Ulaşılamayan, ulaştırılmayan Cumhurbaşkanı!.. |
“Sen güzellikle sözünü söylersin; Arif olan ders alır, cahil olan tavır alır.” (Tapduk Emre)
***
Cumhurbaşkanı Erdoğan diyor ki:
– Her kim kendisini erişilmez, ulaşılmaz yere koyarsa hele hele kibir ve fitneye bulaşırsa bu partide yeri kalmamış demektir.
– Siyaseti ikbal kapısı, makam, mansıp, prestij aracı olarak görenler bizim millet sevdamızı, 84 milyonla kurduğumuz gönül bağını asla kavrayamaz…
– Bunu özellikle söylüyorum, büyüdükçe kibri artan değil büyüdükçe tevazuu artan, toprağa daha da yaklaşan bir partiyiz…
– Asla gurur, kibir bizde olmayacak… Biz oyları yükseldikçe böbürlenen değil sorumluluğu artan bir teşkilatız; bunu da böyle bileceğiz.
***
Sayın Cumhurbaşkanı çok güzel söylüyor…
Bu vasıfları taşıyan dava ve gönül ehli, vatandaşın dertleriyle hemdert olan, nice hasbî teşkilat mensupları dün vardı, belki hâlâ bugün de vardır… Onları tenzih ederiz.
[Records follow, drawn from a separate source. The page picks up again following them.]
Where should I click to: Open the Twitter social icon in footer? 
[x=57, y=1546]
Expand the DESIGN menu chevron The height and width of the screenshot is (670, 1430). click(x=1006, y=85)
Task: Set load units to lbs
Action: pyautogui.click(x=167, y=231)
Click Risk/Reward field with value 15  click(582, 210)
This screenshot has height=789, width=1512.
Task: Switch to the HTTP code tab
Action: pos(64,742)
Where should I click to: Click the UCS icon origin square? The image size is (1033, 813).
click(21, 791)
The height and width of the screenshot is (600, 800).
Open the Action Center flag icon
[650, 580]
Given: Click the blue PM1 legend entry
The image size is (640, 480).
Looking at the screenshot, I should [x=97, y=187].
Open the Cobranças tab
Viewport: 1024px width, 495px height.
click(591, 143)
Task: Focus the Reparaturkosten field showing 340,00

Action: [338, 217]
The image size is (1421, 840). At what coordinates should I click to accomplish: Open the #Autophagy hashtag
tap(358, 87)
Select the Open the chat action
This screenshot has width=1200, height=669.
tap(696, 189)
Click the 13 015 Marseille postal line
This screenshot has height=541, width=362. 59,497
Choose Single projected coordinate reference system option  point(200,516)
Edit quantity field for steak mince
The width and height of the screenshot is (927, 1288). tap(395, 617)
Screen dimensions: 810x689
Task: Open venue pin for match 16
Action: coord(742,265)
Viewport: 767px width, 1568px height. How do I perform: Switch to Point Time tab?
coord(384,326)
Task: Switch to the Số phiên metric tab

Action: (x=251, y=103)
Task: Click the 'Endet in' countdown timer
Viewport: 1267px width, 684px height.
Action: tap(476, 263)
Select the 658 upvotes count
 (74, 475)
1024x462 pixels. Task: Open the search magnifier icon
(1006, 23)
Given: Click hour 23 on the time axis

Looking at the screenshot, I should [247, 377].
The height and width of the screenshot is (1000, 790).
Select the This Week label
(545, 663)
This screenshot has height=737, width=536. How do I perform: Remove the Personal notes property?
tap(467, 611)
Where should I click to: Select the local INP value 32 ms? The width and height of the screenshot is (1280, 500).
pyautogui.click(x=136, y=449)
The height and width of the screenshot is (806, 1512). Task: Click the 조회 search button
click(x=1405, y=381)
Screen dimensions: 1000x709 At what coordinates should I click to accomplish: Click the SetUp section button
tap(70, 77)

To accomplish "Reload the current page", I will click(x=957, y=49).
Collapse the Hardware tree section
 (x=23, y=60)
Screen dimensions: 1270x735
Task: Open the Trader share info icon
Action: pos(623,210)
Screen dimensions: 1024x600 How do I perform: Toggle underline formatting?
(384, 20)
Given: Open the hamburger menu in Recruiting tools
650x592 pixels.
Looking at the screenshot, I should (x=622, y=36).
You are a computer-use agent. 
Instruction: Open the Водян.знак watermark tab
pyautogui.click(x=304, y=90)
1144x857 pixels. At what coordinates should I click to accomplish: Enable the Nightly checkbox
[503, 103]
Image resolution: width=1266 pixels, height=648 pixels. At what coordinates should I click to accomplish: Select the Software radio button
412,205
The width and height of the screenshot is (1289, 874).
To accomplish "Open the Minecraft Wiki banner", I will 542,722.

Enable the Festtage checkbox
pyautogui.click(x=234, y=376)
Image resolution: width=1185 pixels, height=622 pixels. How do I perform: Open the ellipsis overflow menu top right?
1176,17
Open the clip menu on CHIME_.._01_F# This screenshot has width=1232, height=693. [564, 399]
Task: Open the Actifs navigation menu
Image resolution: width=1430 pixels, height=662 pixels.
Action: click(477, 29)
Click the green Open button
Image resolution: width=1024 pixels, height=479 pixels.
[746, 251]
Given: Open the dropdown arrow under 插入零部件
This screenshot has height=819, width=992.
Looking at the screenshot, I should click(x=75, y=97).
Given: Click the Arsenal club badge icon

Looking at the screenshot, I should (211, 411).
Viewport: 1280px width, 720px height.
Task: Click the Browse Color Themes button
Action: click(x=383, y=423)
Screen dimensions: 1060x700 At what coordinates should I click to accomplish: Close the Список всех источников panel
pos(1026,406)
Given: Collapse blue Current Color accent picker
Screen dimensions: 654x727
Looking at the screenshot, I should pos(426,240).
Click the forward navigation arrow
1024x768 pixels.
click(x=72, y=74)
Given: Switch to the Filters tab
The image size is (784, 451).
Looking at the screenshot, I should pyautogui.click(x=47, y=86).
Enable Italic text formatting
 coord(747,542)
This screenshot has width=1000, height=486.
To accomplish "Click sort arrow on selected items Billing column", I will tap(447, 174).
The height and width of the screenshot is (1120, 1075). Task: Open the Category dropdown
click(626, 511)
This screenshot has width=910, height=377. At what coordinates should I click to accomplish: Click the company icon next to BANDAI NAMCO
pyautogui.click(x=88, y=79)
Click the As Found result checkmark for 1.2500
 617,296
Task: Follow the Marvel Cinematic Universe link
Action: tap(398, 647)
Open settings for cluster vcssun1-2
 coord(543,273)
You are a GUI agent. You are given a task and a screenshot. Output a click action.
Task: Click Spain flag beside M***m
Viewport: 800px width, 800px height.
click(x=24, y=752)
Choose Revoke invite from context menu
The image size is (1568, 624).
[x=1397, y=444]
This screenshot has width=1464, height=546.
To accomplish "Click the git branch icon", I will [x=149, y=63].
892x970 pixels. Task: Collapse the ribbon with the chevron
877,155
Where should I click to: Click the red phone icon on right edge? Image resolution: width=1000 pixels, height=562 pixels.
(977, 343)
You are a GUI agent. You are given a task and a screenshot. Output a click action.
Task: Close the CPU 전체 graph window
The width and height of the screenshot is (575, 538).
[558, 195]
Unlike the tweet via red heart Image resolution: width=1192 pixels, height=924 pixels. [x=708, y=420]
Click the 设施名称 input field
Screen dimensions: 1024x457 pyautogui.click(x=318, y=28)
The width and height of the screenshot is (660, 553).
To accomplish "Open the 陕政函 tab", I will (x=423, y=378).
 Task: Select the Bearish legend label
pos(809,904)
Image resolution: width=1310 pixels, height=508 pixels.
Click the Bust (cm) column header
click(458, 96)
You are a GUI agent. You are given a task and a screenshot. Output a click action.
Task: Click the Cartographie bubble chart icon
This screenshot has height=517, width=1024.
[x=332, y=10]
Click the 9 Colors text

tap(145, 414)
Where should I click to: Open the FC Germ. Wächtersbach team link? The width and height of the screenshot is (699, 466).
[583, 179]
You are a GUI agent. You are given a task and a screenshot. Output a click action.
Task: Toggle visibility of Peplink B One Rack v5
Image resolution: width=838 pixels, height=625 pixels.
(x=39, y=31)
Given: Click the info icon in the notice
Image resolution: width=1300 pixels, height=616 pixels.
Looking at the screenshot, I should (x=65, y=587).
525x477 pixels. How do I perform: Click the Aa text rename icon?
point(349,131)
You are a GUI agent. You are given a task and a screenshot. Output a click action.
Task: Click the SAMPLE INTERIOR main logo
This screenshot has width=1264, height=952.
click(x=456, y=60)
Ancak birileri bir yolunu bulup (ister arabasının önüne yatarak ister ağaca çıkarak!) Sayın Cumhurbaşkanına anlatmalı:
***
Bir anekdot:
Değil cumhur, milletvekilleri de cumhurbaşkanına (genel başkanlarına) ulaşamamaktan, ulaşsalar da dertlerini anlatamamaktan müştekiler!..
Bir gün seçim bölgemin dışındaki bir milletvekili dostuma dedim ki: İster hava alanında ister grup toplantılarında, nerede fırsat bulabilirseniz Sn. Cumhurbaşkanımıza bi’zahmet kısaca deyiniz ki; “Ahmed Çıtlakoğlu’nun size gönül kırgınlığı var.”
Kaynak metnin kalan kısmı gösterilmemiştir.